Material: pintura mista
Artista: Maria Amélia Diegues – formada em Paisagismo pela escola de Belas Artes da UFRJ, transita por diversas técnicas, algumas artesanais como aquarela, lápis de cor, serigrafia, assim como em computação gráfica. Seu trabalho é colorido e de formas orgânicas ligadas à natureza como flores, vegetais e animais. Influência da sua formação original e de sua vivência com as coisas da cozinha e confeitaria muito presentes em sua vida.
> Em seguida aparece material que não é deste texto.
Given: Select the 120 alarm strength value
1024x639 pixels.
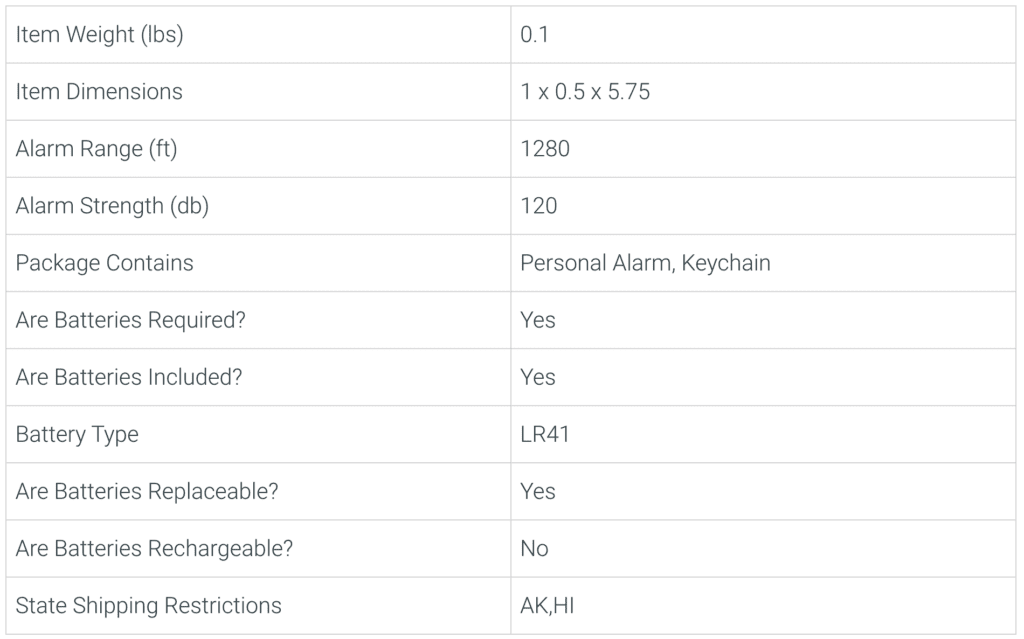Looking at the screenshot, I should pyautogui.click(x=539, y=206).
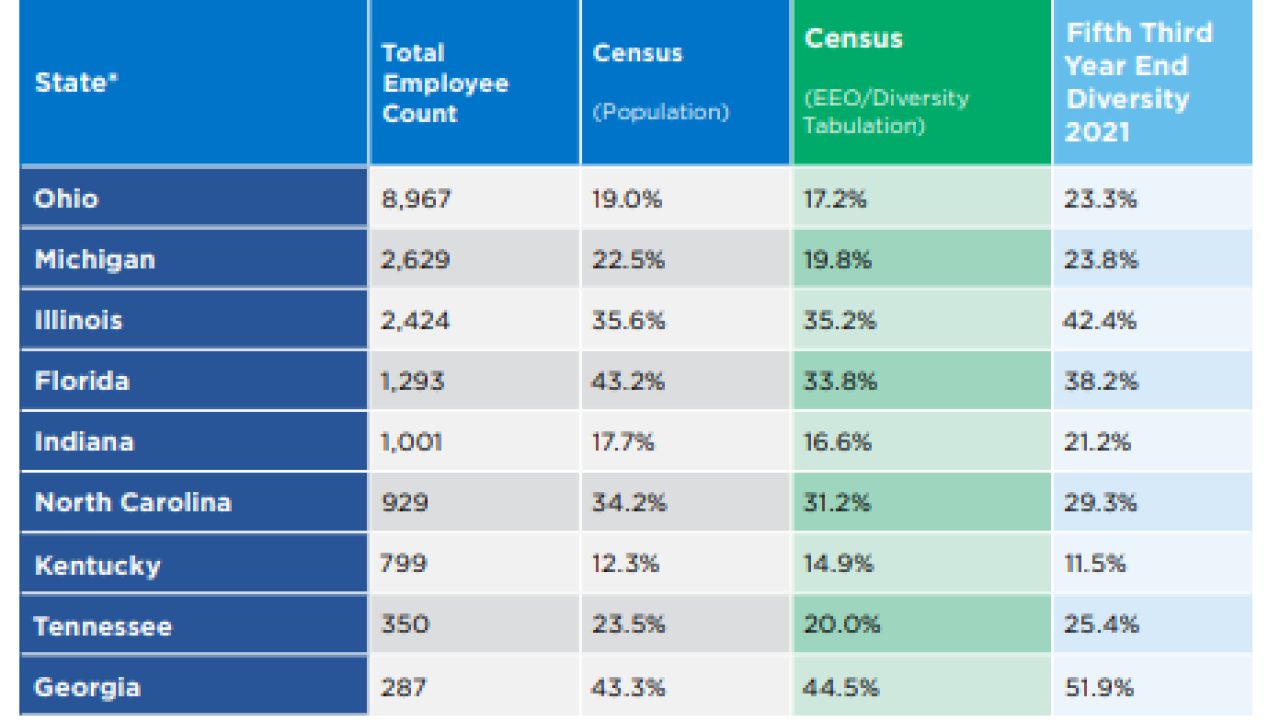Click the Census Population column header
Viewport: 1280px width, 720px height.
686,82
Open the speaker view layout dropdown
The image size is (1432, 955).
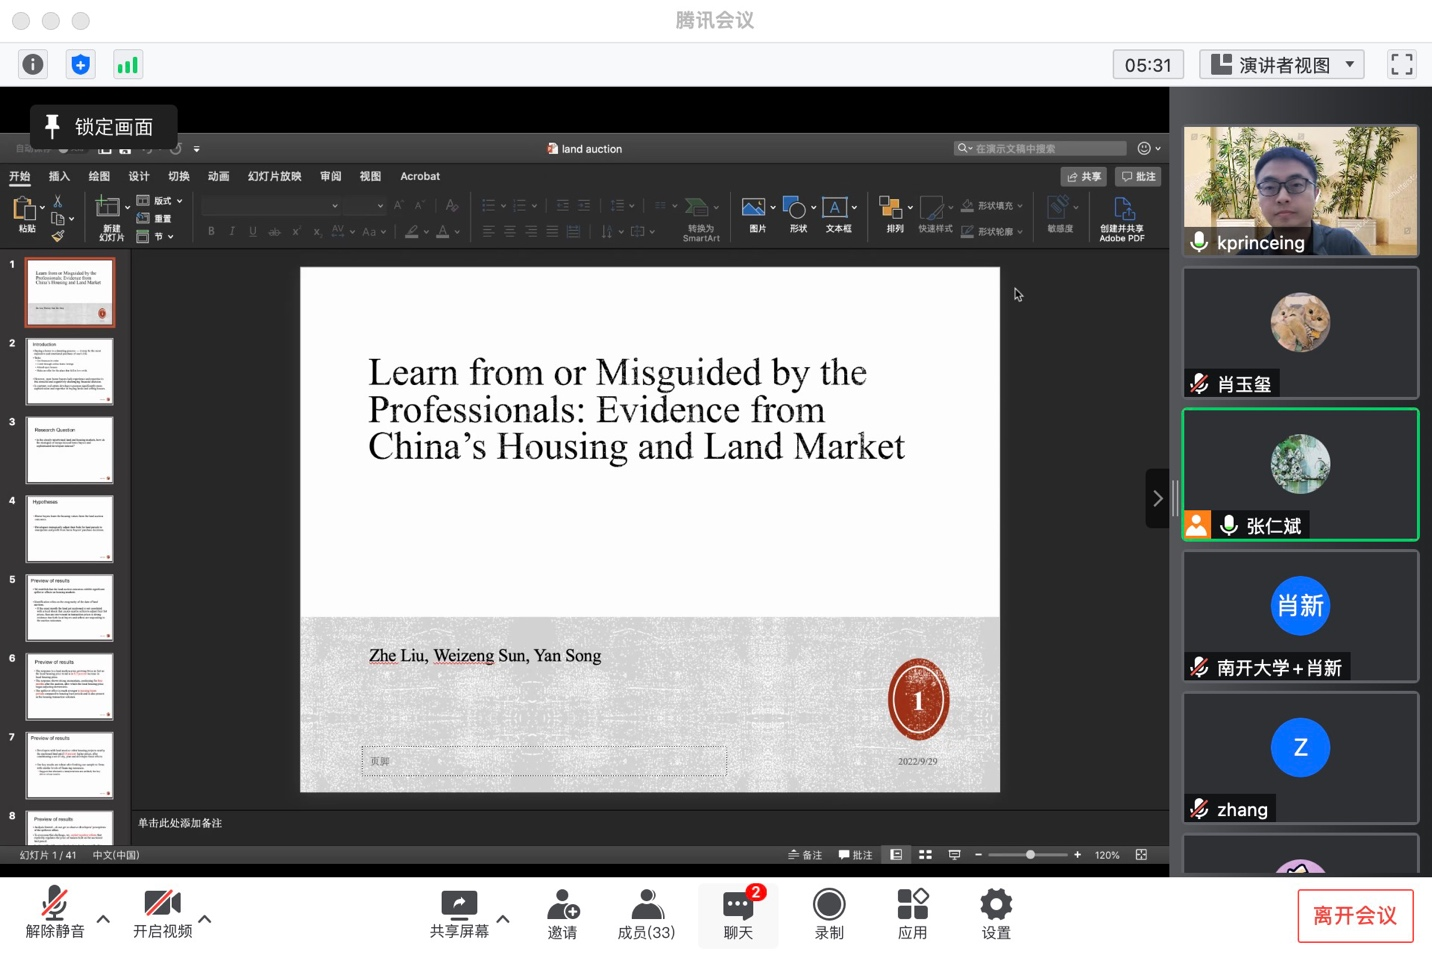coord(1282,65)

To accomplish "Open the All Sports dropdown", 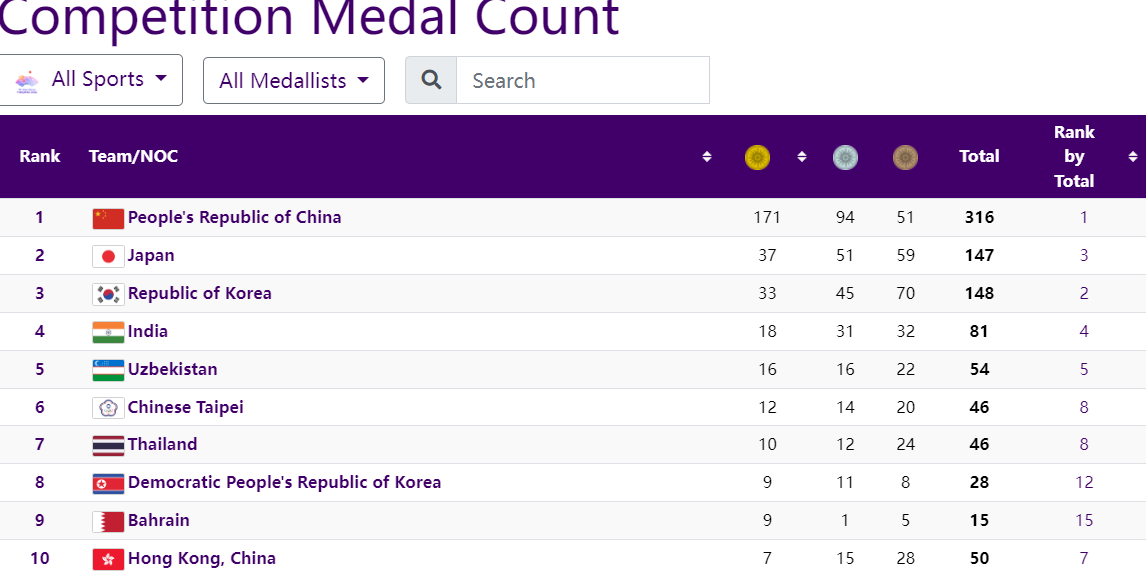I will coord(91,80).
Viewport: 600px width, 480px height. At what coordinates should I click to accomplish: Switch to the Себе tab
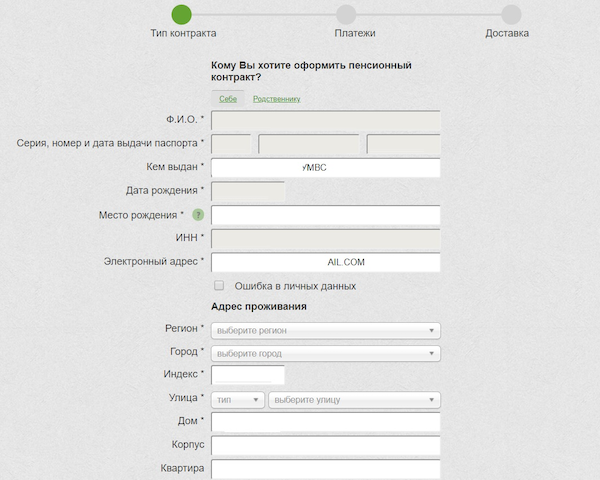[x=228, y=99]
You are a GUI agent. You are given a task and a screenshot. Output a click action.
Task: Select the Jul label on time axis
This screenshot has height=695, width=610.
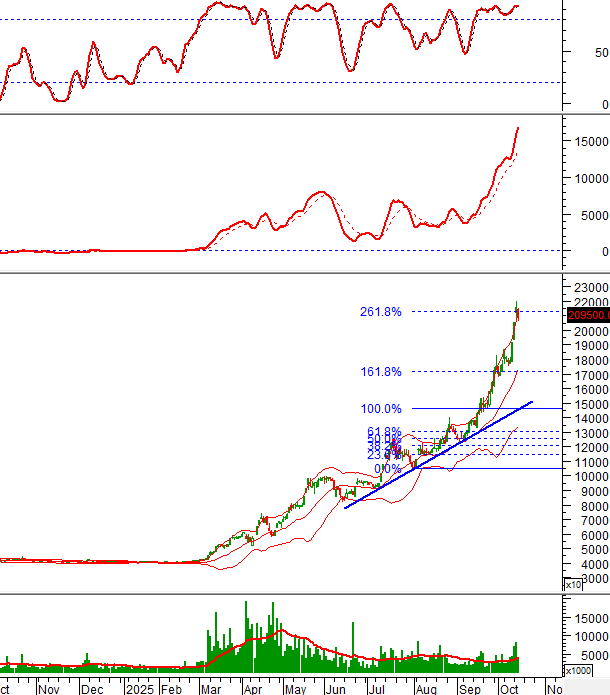pyautogui.click(x=376, y=688)
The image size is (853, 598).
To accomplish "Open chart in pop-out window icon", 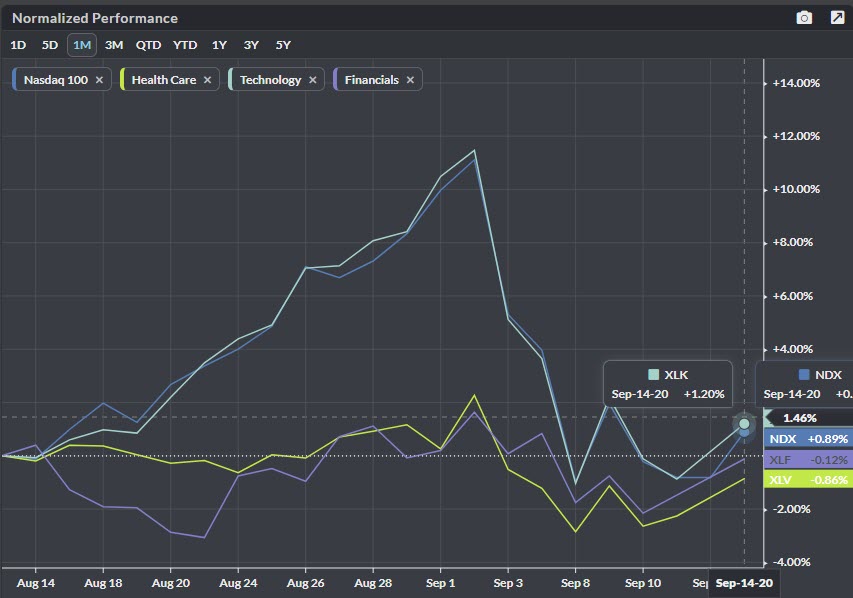I will point(837,18).
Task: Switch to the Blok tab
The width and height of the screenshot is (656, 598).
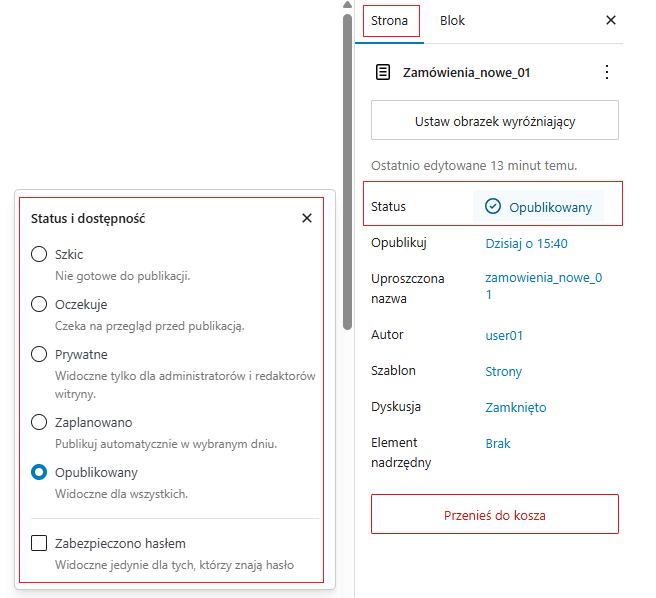Action: (452, 21)
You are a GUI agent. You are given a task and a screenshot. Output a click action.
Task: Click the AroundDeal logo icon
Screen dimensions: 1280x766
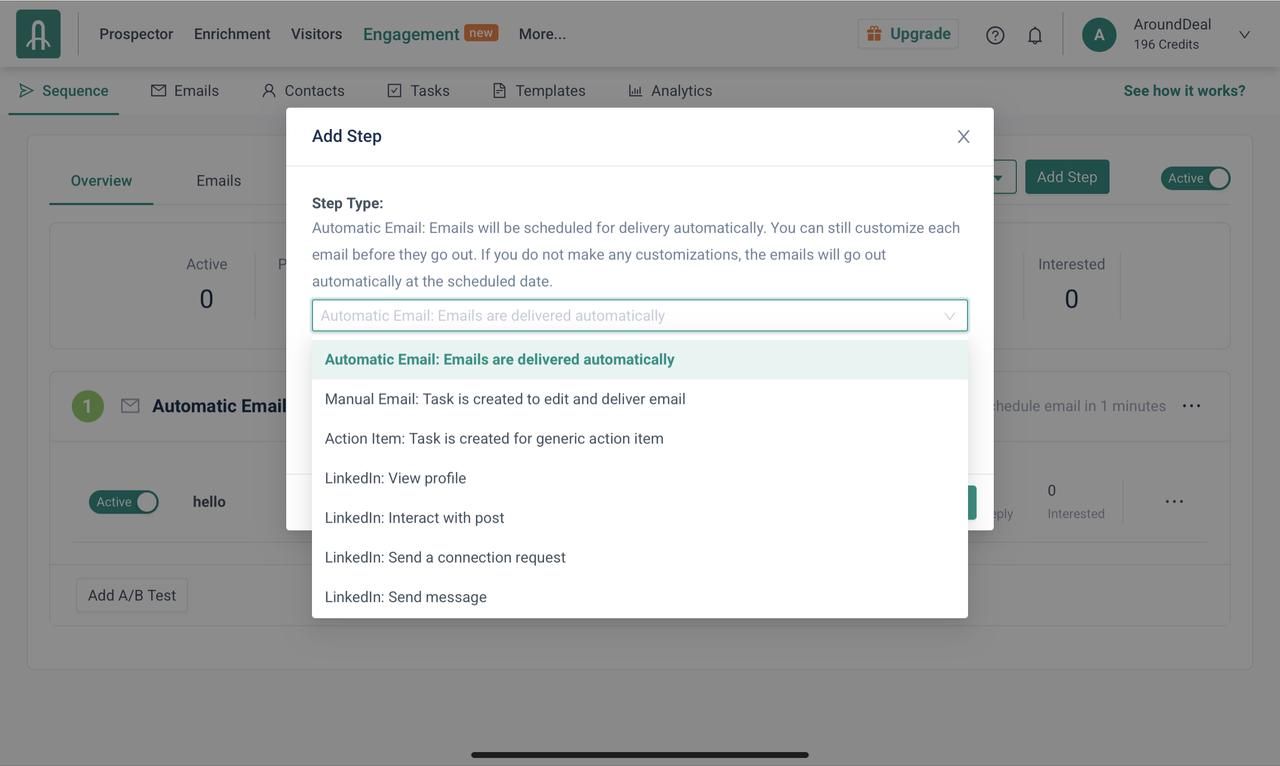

Obra: HINTERLÂNDIA É O CENTRO

Conceito: “Com as cores da bandeira da cidade do Rio de Janeiro, usarei os nomes de diferentes bairros para comentar sobre zonas da cidade que até têm algum contato, mas nem sempre se encontram.”
Material: pintura acrílica
Artista: Robnei Bonifácio –  Formado em Gravura pela Escola de Belas Artes da UFRJ e mestre em Linguagens Visuais pelo Programa de Pós-Graduação em Artes Visuais da UFRJ, vive, trabalha e transita entre Rio e Nova Iguaçu. Em seu trabalho investiga maneiras de dialogar com espaço urbano por meio de desenhos, pinturas, propostas educativas e intersociais, abordando o subúrbio como território central para a produção de afetos

Obra: FUGA E FÚRIA

Conceito: inspirado nos estudos de quiromancia, reflexologia e mapa das mãos para traçar paralelos com historiografias e subjetividades afro-diaspóricas.
Material: pintura mista
Artista: Yhuri Cruz – artista visual e escritor, nascido em Olaria, no RJ, em uma família de matriz afro-brasileira. Seu trabalho consiste em promover a intersecção entre sua herança ética e estética familiar, anticolonialidades e esferas privilegiadas e transgressoras do campo artístico. Desenvolve sua prática a partir de criações textuais, visuais e proposições instalativas e performativas, que dialogam com sistemas de poder, crítica institucional, relações de opressão, encenações de cura, resgates subjetivos e violências sociais reprimidas ou não resolvidas.